Hye Min edited this page Sep 25, 2018 · 2 revisions

Bash scripts and commands

Bash scripts

Run multiple processing sketches one after another automatically

#! /bin/bash

appPath="<path_to_pde>"

echo "Start:"
for i in `seq 1 50`; do
        # ${appPath}
        processing-java --sketch=${appPath} --run

        echo "Run num ${i} done."
done

echo "All done!"

Please be sure to replace the appPath in the script. It should also be made sure that the processing script exits on its own.

Dependencies:

On MacOS: Processing -> Tools -> Install "processing-java"
On Ubuntu, processing-java is included in tar file. To match, the processing-java --sketch=${appPath} --run should be changed to reflect the location of processing-java file. Make sure to avoid using ~ and write the full path. For e.g. on Alienware it would be /home/conditionalstudio/processing-3.3.7/processing-java --sketch=${appPath} --run.

Batch concatenating images from two directories

concatResizedEdges.sh was used to concatenate the edge images of Persona with the resized to 351x256 Persona images. This is a script with a very specific usage, however parts of the script may be useful for other similar purposes.

Example usage:

./concatResizedEdges.sh 7 2 2000 3999

The script takes in 4 parameters. First 7 refers to Frames-07-resized. 2 points to the sub-folder 02 inside Frames-07-resized. Third parameter 2000 points to the starting image Persona-07-02000.jpg and 3999 points to the last image in folder Persona-07-03999.jpg. All together the command concatenates images Frames-07-resized/Persona-07-<num>.jpg with Frames-07-edges/Persona-07-<num>.jpg with <num> being numbers 02000-03999 in directory Frames-07-resized/02 and outputs them in Frames-07-resized-edges.

concatResizedEdges.sh

#! /bin/bash
folderNum=$1
subDirNum=$2
startNum=$3
endNum=$4
folderNumStr=$(printf "%02g" $folderNum)
subDirNumStr=$(printf "%02g" $subDirNum)
resizedDir="Frames-${folderNumStr}-resized/${subDirNumStr}"
edgesDir="Frames-${folderNumStr}-edges"
outputDir="Frames-${folderNumStr}-resized-edges"

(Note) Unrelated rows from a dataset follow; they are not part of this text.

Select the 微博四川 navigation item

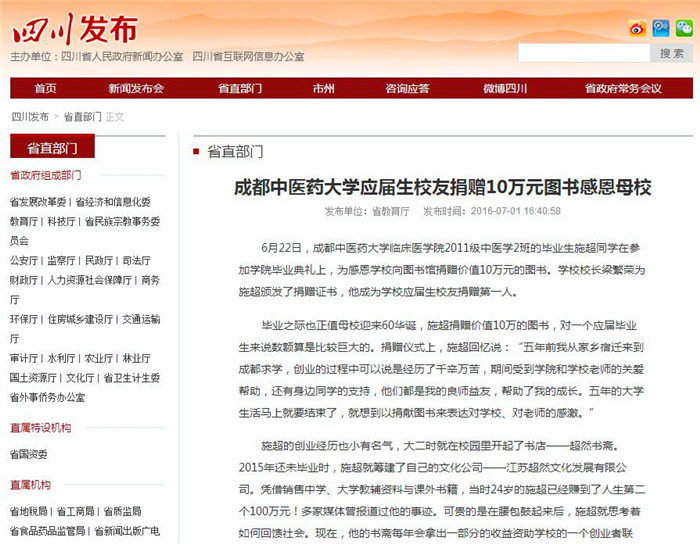(x=505, y=88)
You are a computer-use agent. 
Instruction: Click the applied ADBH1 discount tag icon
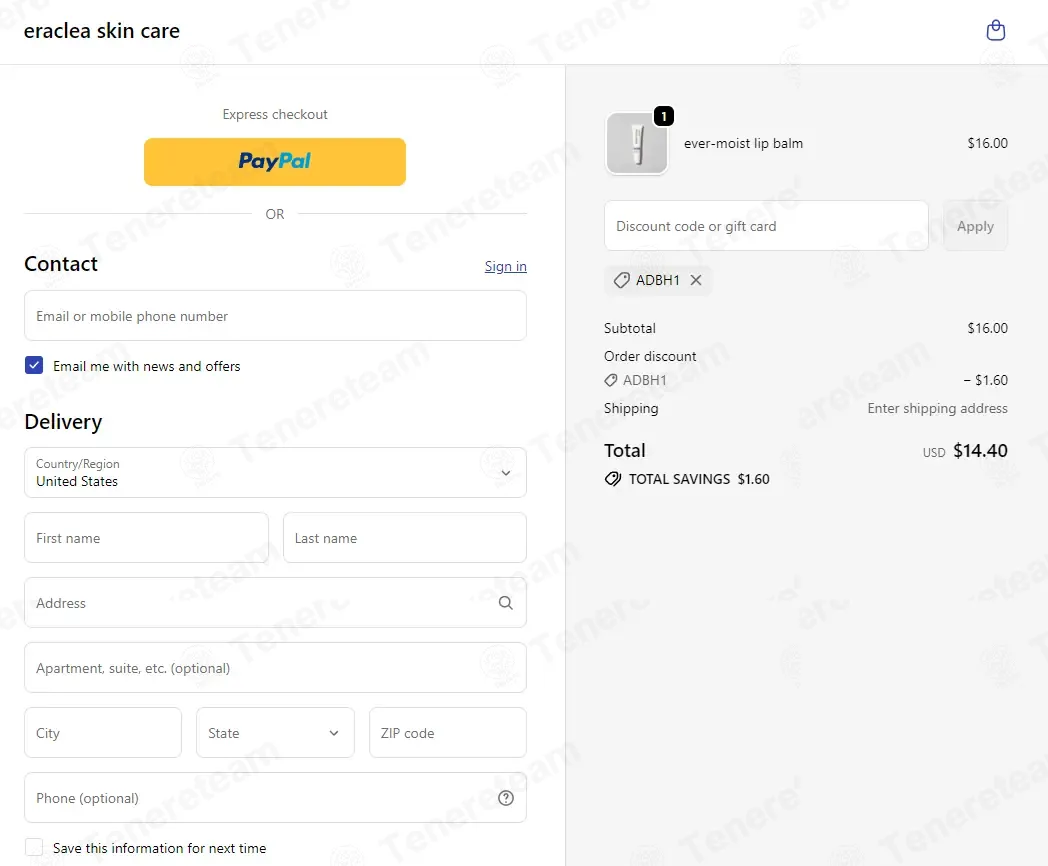tap(622, 280)
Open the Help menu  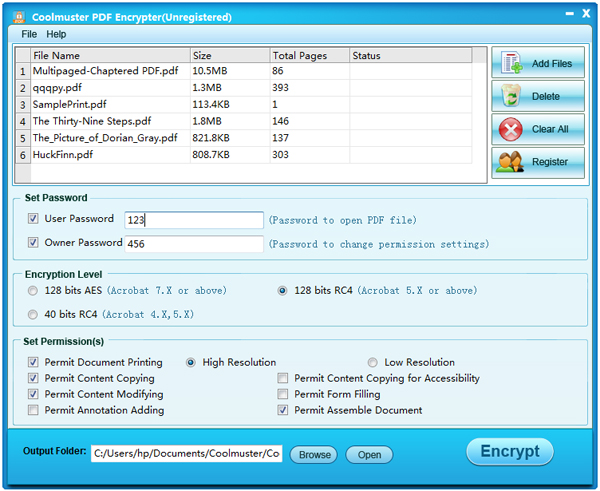pos(56,34)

for i in `seq $startNum $endNum`; do
        numStr=$(printf "%05g" $i)
        imgName="Persona-${folderNumStr}-${numStr}.jpg"
        resizedPath="${resizedDir}/${imgName}"
        edgePath="${edgesDir}/${imgName}"
        outputImgPath="${outputDir}/${imgName}"
        convert ${resizedPath} ${edgePath} +append -quality 100 ${outputImgPath}
        if ! ((i % 100)); then
                echo "${imgName} done."
        fi
done
echo "All done!"

Bash commands

When working with a huge number of images, usual commands like ls takes a loooong time to return or outright refuse to run. Here are some handy commands that work and take considerably less amount of time.

To get the number of files that are in a folder:

ls -f | wc -l

The number of files is the number printed - 3. For e.g. if output is 2463, the number of files in the directory is 2460. Depending on the number of images, it can be quite slow to run. -f option makes ls not sort the files.

To get the info on the first few files:

ls -la | head -<number_of_lines>

This command is useful for getting the naming convention of the image files in a directory. For e.g. with Persona it will list "Persona-01-00000.jpg Persona-01-00001.jpg Persona-01-00002.jpg ..."

To get the info on the last few files:

ls -la | tail -<number_of_lines>

Combined with ls -la | wc -l this command is useful for checking for missing images.